═══ Records provided ═══

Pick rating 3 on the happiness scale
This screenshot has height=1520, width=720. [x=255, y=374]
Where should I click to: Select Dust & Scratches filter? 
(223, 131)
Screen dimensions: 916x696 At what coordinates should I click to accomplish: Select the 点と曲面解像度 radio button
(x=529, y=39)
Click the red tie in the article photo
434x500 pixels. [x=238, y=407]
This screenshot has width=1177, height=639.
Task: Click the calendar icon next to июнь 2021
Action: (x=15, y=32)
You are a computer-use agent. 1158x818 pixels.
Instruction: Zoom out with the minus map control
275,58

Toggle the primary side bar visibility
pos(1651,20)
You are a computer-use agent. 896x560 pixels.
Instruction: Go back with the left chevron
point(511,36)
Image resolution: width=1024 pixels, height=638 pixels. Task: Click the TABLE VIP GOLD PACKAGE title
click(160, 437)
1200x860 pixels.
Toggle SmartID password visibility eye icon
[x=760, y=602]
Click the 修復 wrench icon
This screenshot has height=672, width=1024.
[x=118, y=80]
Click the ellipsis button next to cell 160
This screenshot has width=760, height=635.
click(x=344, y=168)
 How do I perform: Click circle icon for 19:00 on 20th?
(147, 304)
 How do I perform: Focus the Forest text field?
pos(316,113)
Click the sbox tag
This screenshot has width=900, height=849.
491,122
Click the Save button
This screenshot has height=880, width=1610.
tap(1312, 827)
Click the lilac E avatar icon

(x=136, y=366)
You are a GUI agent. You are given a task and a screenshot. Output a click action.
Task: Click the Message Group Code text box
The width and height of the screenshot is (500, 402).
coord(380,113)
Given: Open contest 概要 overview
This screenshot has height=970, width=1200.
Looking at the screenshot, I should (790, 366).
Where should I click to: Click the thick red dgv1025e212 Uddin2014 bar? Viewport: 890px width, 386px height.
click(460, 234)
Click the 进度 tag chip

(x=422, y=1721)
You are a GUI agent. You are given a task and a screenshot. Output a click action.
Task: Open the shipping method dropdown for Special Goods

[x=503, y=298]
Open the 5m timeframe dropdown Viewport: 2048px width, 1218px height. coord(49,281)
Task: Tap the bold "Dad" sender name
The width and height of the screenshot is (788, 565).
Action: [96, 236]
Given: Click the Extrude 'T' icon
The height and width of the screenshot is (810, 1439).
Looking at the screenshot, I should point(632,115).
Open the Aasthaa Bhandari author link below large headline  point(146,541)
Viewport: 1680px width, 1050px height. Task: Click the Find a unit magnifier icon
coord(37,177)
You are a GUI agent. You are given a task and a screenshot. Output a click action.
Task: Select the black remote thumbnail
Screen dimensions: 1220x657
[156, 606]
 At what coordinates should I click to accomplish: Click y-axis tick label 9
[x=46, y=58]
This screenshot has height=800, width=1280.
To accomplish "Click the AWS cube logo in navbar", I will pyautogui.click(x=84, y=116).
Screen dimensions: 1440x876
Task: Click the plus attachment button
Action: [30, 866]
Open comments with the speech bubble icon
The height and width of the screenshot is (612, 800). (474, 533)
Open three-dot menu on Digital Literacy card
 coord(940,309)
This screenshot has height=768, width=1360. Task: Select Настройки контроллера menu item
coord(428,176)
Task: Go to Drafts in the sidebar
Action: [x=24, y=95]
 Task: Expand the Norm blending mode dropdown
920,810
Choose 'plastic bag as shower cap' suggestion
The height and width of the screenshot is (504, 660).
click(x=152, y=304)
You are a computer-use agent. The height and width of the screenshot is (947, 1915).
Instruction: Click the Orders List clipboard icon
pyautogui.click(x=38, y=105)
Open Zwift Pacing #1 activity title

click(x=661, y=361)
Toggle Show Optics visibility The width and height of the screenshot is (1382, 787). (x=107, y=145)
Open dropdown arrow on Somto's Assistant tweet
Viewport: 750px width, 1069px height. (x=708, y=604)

═══

**Exercise description**. Give back, exactly as written, the stretch from the line with "You are a computer-use agent. 896x560 pixels." through the line with "Given: Open contest 概要 overview", and no other lines from the records above.

**Solved exercise**.
You are a computer-use agent. 896x560 pixels.
Instruction: Go back with the left chevron
point(511,36)
Image resolution: width=1024 pixels, height=638 pixels. Task: Click the TABLE VIP GOLD PACKAGE title
click(160, 437)
1200x860 pixels.
Toggle SmartID password visibility eye icon
[x=760, y=602]
Click the 修復 wrench icon
This screenshot has height=672, width=1024.
[x=118, y=80]
Click the ellipsis button next to cell 160
This screenshot has width=760, height=635.
click(x=344, y=168)
 How do I perform: Click circle icon for 19:00 on 20th?
(147, 304)
 How do I perform: Focus the Forest text field?
pos(316,113)
Click the sbox tag
This screenshot has width=900, height=849.
491,122
Click the Save button
This screenshot has height=880, width=1610.
tap(1312, 827)
Click the lilac E avatar icon

(x=136, y=366)
You are a GUI agent. You are given a task and a screenshot. Output a click action.
Task: Click the Message Group Code text box
The width and height of the screenshot is (500, 402).
coord(380,113)
Given: Open contest 概要 overview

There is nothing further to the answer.